■ Exercise description: Rewrite the lines from the one containing "Task: Uncheck the クロップ checkbox" through the end of the items, changing "checkbox" to "toggle" and keeping everything else the same. Omit the pictures from your answer.

(Stored data entries)
⁂

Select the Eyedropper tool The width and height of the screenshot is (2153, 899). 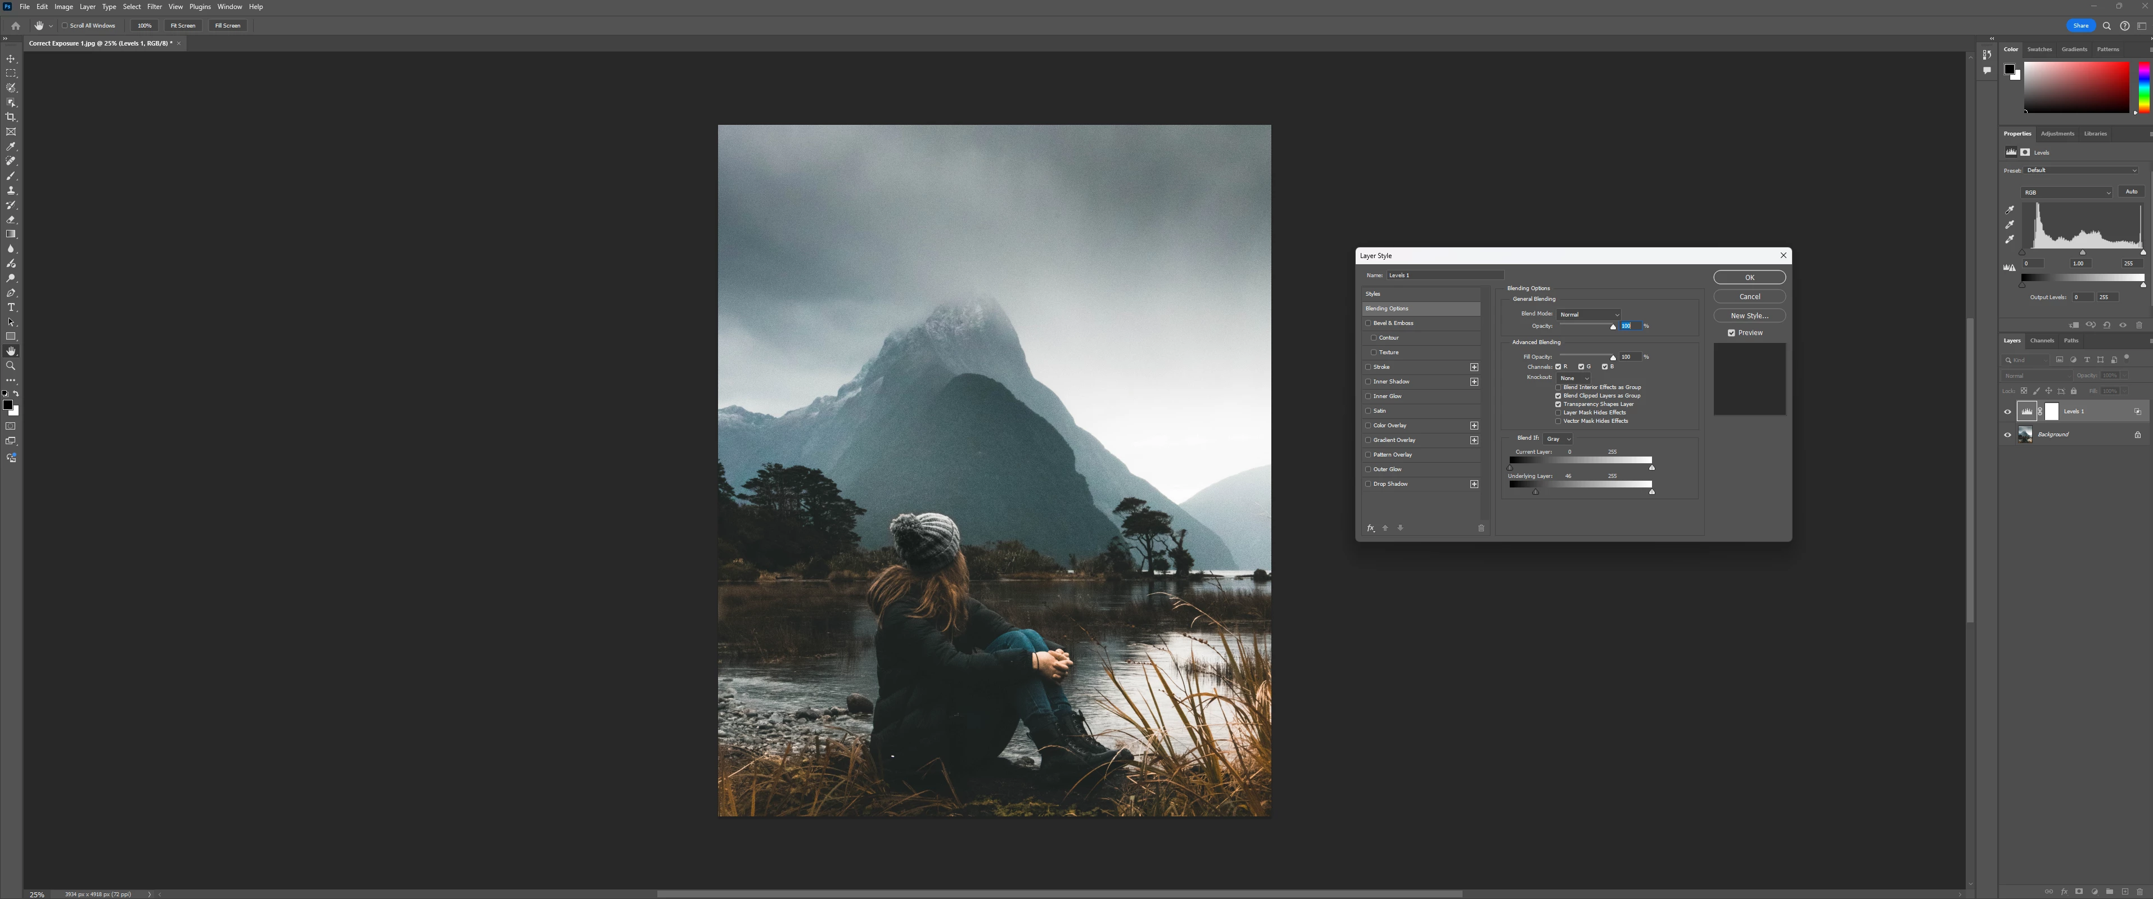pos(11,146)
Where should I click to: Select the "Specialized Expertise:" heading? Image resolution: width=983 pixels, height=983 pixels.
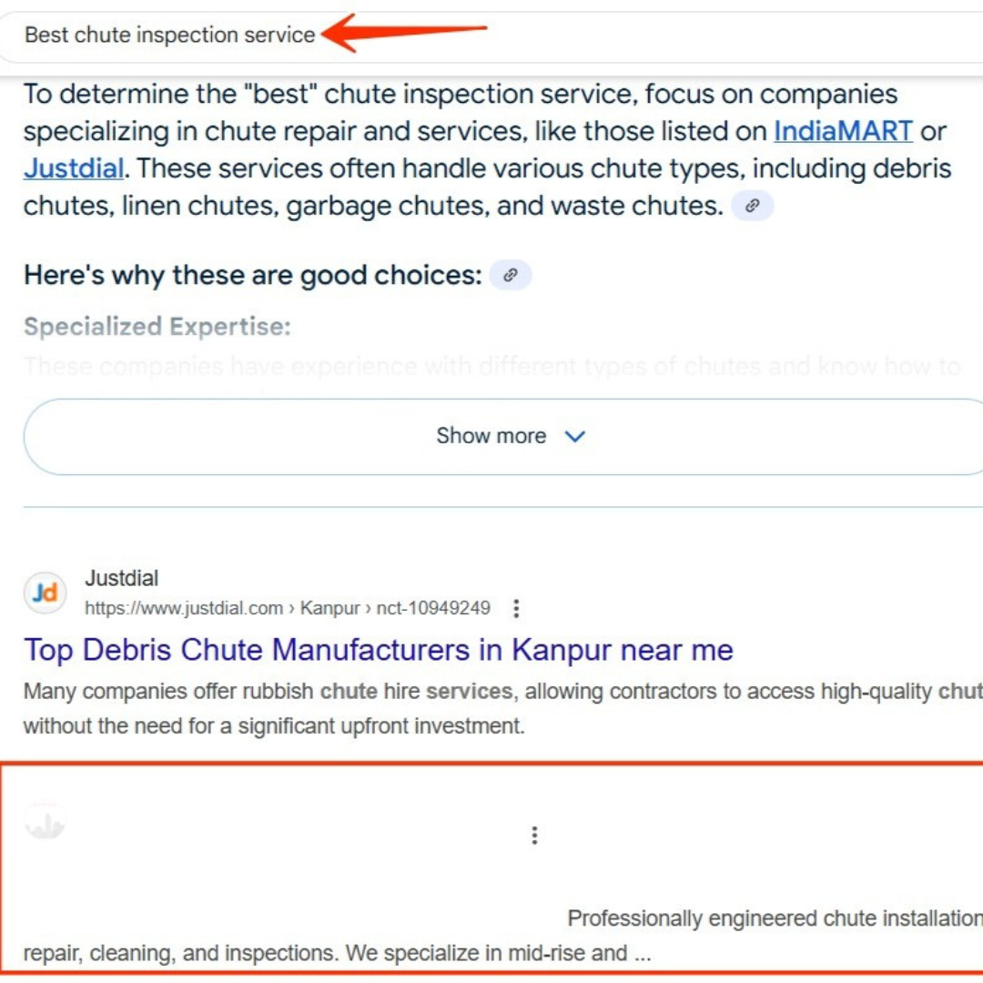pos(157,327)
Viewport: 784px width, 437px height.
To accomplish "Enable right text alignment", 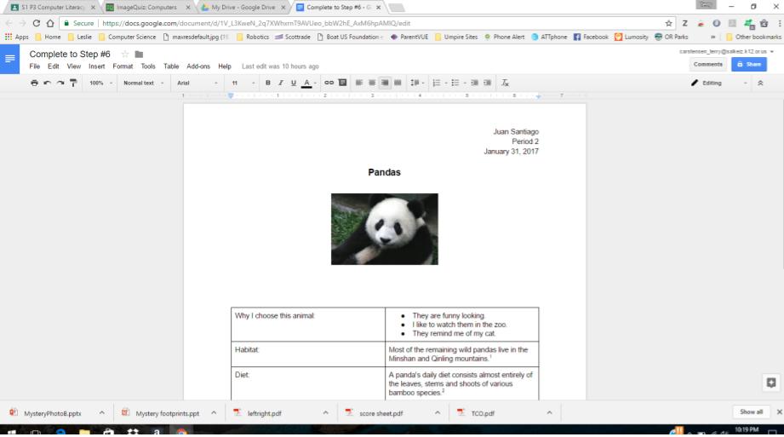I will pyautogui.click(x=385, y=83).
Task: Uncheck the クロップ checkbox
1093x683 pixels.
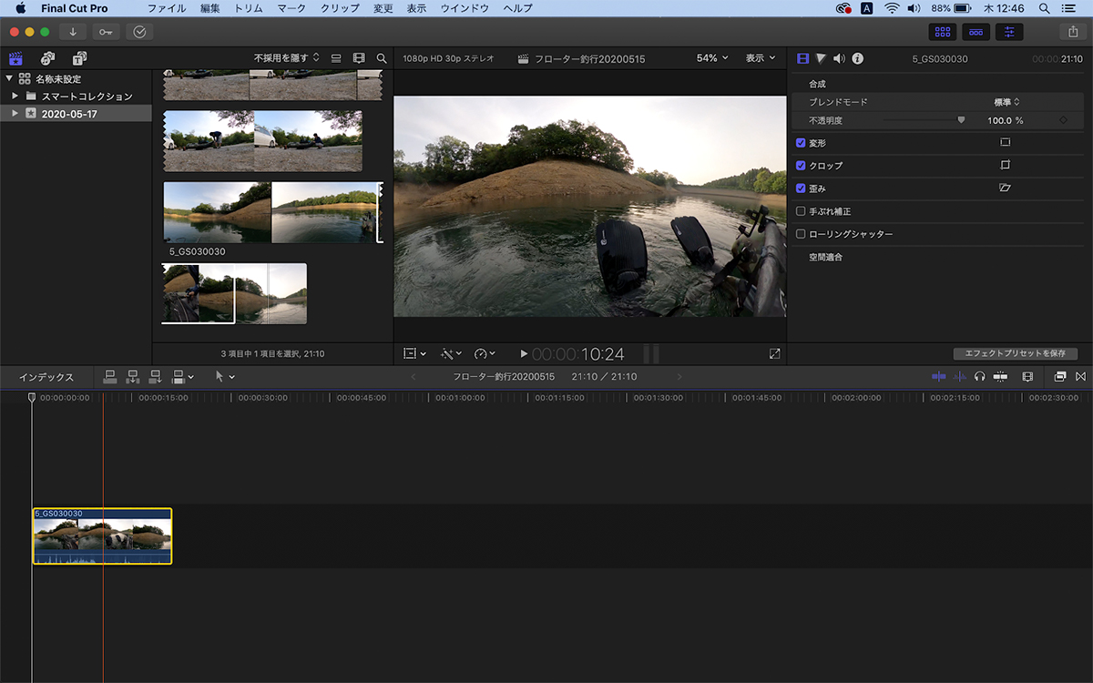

⁂

■ Written reply:
Task: Uncheck the クロップ toggle
1093x683 pixels.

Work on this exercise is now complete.